Johnny entró en tromba en la casa, provocando en respuesta el llanto de su hermana. Renfrew le siguió, sintiéndose un poco cansado por la bicicleta, y extrañamente deprimido. Se sentó en la sala de estar por un momento, intentando por una vez no pensar absolutamente en nada, y fracasando. Media habitación le parecía absolutamente no familiar. Antiguos pisapapeles de cristal, sospechosamente deslucidos, candelabros, rizadas pantallas estampadas con flores, una reproducción de un Gauguin, un cerdo de porcelana china extravagantemente listado en la chimenea, un bajorrelieve con cobre de una dama medieval, un cenicero beige de porcelana china representando un gato con una inscripción poética escrita con florida letra a todo su alrededor. Apenas un centímetro cuadrado que fuera realmente hermoso. Estaba registrando todo aquello cuando le llegó la persistente vocecilla de lo inevitable radio de Marjorie, hablando ahora de Nicaragua. Los americanos estaban intentando obtener de nuevo la aprobación del heterogéneo racimo de gobiernos vecinos para abrir un nuevo canal. Competir con el de Panamá parecía algo extremadamente fácil, teniendo en cuenta que estaba embotellado más de seis meses al año. Renfrew recordaba una entrevista de la BBC acerca precisamente de este tema, en la cual el imbécil de Argentina o de algún otro país parecido había atacado al embajador americano acerca del porqué los americanos eran llamados americanos y los del sur de Estado Unidos no. La lógica fue desarrollándose gradualmente hasta incluir la suposición de que, puesto que los estadounidenses se habían apropiado del nombre de americanos, también podían apropiarse de cualquier nuevo canal. El embajador, poco habituado a las entrevistas por televisión, había respondido con una explicación racional. Hizo notar que ninguna nación sudamericana incluía la palabra «América» en su nombre, y que por lo tanto no podían reclamar nada al respecto. La trivialidad de su punto de vista, frente a la avalancha de energía psíquica del argentino, puso al embajador en lo más profundo de la apreciación general cuando los espectadores empezaron a telefonear dando sus opiniones sobre el tema. Ante lo cual el embajador permaneció en silencio ante la cámara, apenas sonriendo o haciendo muecas, o apretando los puños sobre la mesa ante él. ¿Cómo podía esperar tener algún impacto entre los media?

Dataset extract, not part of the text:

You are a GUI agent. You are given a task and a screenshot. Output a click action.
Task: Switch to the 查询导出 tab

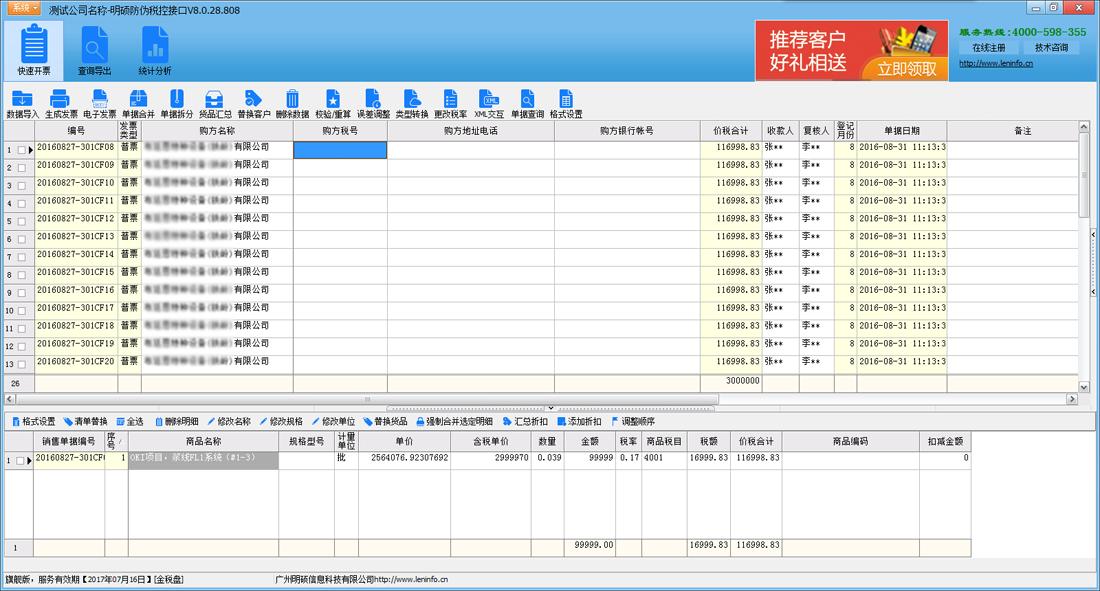95,51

Se dirigió a la cocina, para encontrar a Marjorie arreglando de nuevo los frascos de conserva, por lo que parecía ser la tercera vez.

–¿Sabes?, de alguna manera, no parece estar derecha -le dijo, con una distraída irritación. Él se sentó en la mesa de la cocina y se sirvió un poco de café, que, como era de esperar, sabía más bien a pelo de perro. Siempre tenía el mismo sabor últimamente.

–Estoy seguro de que lo está -murmuró. Pero luego la estudió mientras ella disponía los cilindros de pálido ámbar, y por supuesto los estantes parecían un poco torcidos. Los había fijado partiendo de una exacta línea radial que se extendía directamente hasta el centro del planeta, geométricamente impecable y absolutamente racional, pero eso ya no importaba. Su casa se había movido y deformado a medida que habían ido pasando los años. La ciencia se estaba convirtiendo en algo frustrante en estos días. Aquella cocina era la auténtica referencia local, la invariable galileana. Sí. Observando a su esposa cambiar y mezclar los tarros, rigideces prusianas erguidas sobre maderas de pino, vio que ahora eran las estanterías las que estaban inclinadas; las paredes estaban bien.